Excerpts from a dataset
────────────────

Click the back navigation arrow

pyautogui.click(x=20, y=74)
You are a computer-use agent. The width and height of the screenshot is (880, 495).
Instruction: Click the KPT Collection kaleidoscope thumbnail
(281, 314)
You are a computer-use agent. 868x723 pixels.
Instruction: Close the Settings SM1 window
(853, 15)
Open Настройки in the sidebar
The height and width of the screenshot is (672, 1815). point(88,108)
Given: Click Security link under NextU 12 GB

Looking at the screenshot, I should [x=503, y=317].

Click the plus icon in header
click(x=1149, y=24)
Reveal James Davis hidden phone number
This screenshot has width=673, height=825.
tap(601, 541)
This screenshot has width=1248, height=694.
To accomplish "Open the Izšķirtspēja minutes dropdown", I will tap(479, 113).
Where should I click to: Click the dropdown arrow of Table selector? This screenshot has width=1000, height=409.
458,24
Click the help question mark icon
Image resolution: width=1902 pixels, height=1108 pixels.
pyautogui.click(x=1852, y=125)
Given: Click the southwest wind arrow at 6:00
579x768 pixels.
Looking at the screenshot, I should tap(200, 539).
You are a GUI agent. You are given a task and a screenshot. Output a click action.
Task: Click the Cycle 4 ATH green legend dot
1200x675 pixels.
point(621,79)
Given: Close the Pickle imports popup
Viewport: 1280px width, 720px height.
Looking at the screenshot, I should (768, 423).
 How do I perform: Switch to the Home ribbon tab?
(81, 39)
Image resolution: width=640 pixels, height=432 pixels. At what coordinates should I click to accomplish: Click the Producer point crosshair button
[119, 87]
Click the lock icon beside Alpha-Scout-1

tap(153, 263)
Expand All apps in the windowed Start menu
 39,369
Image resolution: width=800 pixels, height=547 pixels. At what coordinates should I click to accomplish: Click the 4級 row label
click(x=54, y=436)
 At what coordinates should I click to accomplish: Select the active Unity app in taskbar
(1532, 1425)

────────────────

▶ [Assignment] Find the word "agent" in the entries, then copy out every line that has it.

▶ [Result]
You are a computer-use agent. The width and height of the screenshot is (880, 495).
You are a computer-use agent. 868x723 pixels.
You are a GUI agent. You are given a task and a screenshot. Output a click action.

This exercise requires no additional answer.